6. it may make sense to deal with stages. . .mail certs, then on to
www server certs down the road.
there's more that was raised, but i think the major point is this. . .
it needs to be approached as an open source project that deals with a
set of confidential data. . .
the process and protocols involved have not been adequately elaborated
or articulated. . .basic questions remain unanswered, many of which
were raised last thursday at USENIX and again tonight.
that should be the focus now. . .not implementation, which should be
postponed to a later date when the methods and protocols are set. . .

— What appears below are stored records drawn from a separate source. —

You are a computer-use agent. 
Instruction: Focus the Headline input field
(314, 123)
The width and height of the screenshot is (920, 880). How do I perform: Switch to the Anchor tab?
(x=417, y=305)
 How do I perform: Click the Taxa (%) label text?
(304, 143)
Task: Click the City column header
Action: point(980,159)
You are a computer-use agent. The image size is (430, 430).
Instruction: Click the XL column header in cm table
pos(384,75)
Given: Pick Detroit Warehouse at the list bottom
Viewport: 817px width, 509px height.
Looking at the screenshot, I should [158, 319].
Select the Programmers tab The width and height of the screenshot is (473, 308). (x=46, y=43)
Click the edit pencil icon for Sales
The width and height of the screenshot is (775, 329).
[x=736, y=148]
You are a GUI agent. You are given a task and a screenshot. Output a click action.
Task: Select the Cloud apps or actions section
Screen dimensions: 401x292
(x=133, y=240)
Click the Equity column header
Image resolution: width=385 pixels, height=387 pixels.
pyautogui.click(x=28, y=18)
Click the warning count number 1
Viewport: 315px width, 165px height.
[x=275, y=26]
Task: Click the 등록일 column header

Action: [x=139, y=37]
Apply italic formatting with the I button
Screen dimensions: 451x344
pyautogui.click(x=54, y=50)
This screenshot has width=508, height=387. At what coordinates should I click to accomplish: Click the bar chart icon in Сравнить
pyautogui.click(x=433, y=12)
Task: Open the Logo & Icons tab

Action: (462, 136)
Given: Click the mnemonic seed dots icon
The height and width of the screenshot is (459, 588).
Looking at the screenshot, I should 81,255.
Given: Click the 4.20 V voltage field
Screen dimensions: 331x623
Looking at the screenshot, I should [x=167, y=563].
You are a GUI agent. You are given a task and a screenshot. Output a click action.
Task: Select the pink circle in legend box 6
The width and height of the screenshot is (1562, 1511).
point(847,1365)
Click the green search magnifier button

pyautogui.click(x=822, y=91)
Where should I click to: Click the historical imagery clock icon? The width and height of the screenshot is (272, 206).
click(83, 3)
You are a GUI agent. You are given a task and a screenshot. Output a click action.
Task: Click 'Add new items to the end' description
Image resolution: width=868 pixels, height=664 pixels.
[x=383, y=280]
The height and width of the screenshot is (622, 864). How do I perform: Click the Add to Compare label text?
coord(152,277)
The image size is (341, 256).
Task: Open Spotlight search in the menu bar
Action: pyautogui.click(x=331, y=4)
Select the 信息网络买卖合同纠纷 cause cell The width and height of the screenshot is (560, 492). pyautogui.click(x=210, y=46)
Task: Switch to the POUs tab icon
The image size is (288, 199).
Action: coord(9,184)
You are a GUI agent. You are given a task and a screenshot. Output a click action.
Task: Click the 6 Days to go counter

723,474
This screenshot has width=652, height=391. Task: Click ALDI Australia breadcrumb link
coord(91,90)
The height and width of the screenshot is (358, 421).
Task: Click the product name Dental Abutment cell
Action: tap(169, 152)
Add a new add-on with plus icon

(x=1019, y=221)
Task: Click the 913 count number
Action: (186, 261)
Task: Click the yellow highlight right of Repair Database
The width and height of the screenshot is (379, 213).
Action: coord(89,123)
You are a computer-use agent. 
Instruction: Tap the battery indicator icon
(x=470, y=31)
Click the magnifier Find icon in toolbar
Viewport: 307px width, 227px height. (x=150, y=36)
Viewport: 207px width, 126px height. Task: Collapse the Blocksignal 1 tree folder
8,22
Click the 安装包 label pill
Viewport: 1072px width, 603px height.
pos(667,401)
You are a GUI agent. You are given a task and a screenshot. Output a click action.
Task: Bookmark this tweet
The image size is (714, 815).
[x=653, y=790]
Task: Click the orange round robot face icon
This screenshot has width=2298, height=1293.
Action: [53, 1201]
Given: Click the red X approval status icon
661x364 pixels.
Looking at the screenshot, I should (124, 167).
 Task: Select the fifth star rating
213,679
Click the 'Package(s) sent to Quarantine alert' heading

i think snort is vaguely a great model. . .considered a lightweight
compared to most ids systems, but their software still is the
trend-setter for the ids industry.
verisign, etc, doesn't take the big three of security (see point #1)
seriously or does it have those considerations well thought out. . .we
can have them well thought out and impressive and that can actually
overhaul protocol in the field of ssl certs.
the example from usenix about social engineering your way to a dun and
bradstreet number is valid, whether it's actually true or false.
we need to think out a way beyond the industry's current practices.
no, it won't be adopted by citibank tomorrow, but certainly this
implementation can change the level of general security, and possibly
open itself up to the soho/small tech/high-security market. . ..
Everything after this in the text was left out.